Toute la filière est dorénavant dans l'attente de propositions concrètes de la part du ministre de l'Agriculture sur les dispositifs à mettre en oeuvre pour palier le manque à gagner et sur leur financement, le prix de la betterave ayant augmenté depuis le dispositif d'indemnisation de 2020. Il a une dizaine de jours pour le faire, à la veille des semis.
La Région Hauts-de-France réagit
«La région Hauts-de-France produit plus de la moitié des betteraves industrielles françaises : ce sont près de 12.000 exploitations, 210.00 hectares, 10 sucreries, 1.500 emplois permanents, 800 emplois saisonniers et un chiffre d'affaire de plus de 350 millions d'euros qui sont menacés par cette décision. Les semenciers se sont fortement mobilisés et ont mis en place deux projets de R&D en génétique très ambitieux. Les acteurs de la filière font donc le nécessaire pour trouver une solution alternative mais le temps accordé n'est pas suffisant, il leur manque 2 à 3 années. La Région Hauts-de-France demande solennellement à l'État et l'Europe de prendre en considération l'important effort de recherche engagé et les délais minimum requis pour aboutir à une nouvelle variété résistante aux pucerons. Les décisions ne peuvent s'appliquer sans prendre en compte l'avancée de la recherche, sauf à condamner au milieu du gué toute une filière, tous les emplois induits, spécialement dans l'industrie sucrière, mais aussi la production d'éthanol. Il en va de notre souveraineté alimentaire et de la production de carburant sur notre territoire, il en va aussi de l'équilibre dans la rotation des cultures, auquel la betterave contribue fortement.»

Luc Smessaert, vice-président de la FNSEA
Impensable, inadmissible !
C'est d'une absurdité déconcertante de changer les règles alors que la campagne betteravière a largement débuté.

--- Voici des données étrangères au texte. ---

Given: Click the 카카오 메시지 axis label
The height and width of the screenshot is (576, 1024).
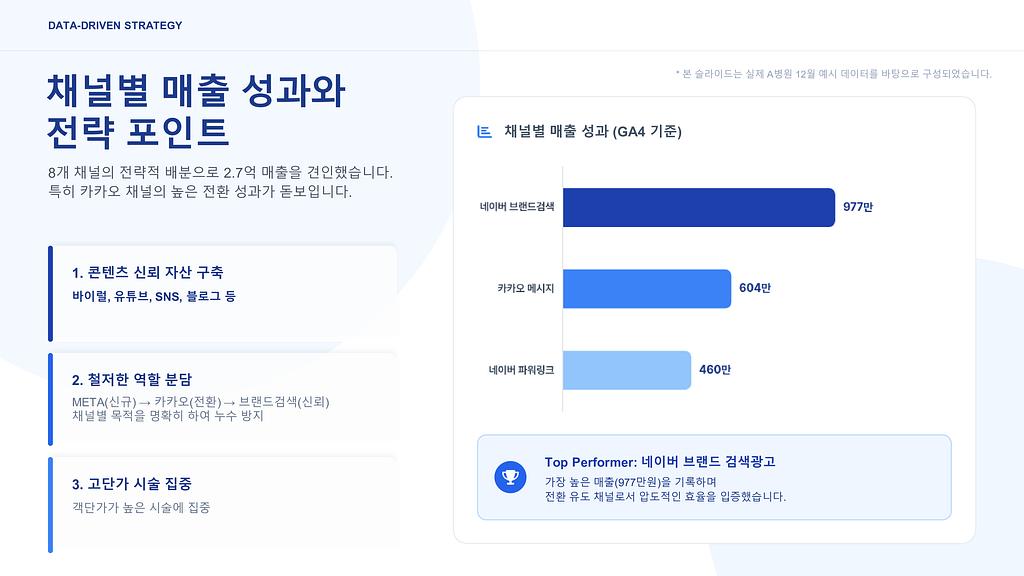Looking at the screenshot, I should click(x=525, y=288).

Les planteurs ont acheté les semences, les produits phytosanitaires, les engrais et la terre est déjà labourée. Ils ont un contrat à respecter !
Aujourd'hui, on doit arrêter d'interdire sans solution, redonner de la visibilité car qui va prendre les risques dans cette campagne ? les agriculteurs ! De plus, si on se retrouve avec une attaque de pucerons, on aura beau faire des traitements à l'aveugle, les conséquences seront nombreuses, notamment sur la biodiversité. On va démarrer l'année 2023 avec des charges sur les engrais qui ont doublé, voire triplé. Je suis atterré par les conséquences potentielles de cette décision.
Pour maintenir la filière sucre, on n'avait pas besoin de ça. Les agriculteurs vont se désintéresser d'une culture rémunératrice. On va perdre des surfaces betteravières en France. Le comble, c'est que l'on risque d'importer du sucre produit sans aucune transparence, traité avec des produits interdits. C'est l'incohérence complète des politique française et européenne. Les agriculteurs sont tout à fait prêts à réaliser la transition écologique qu'on leur demande, mais il faut qu'elle soit identifiée.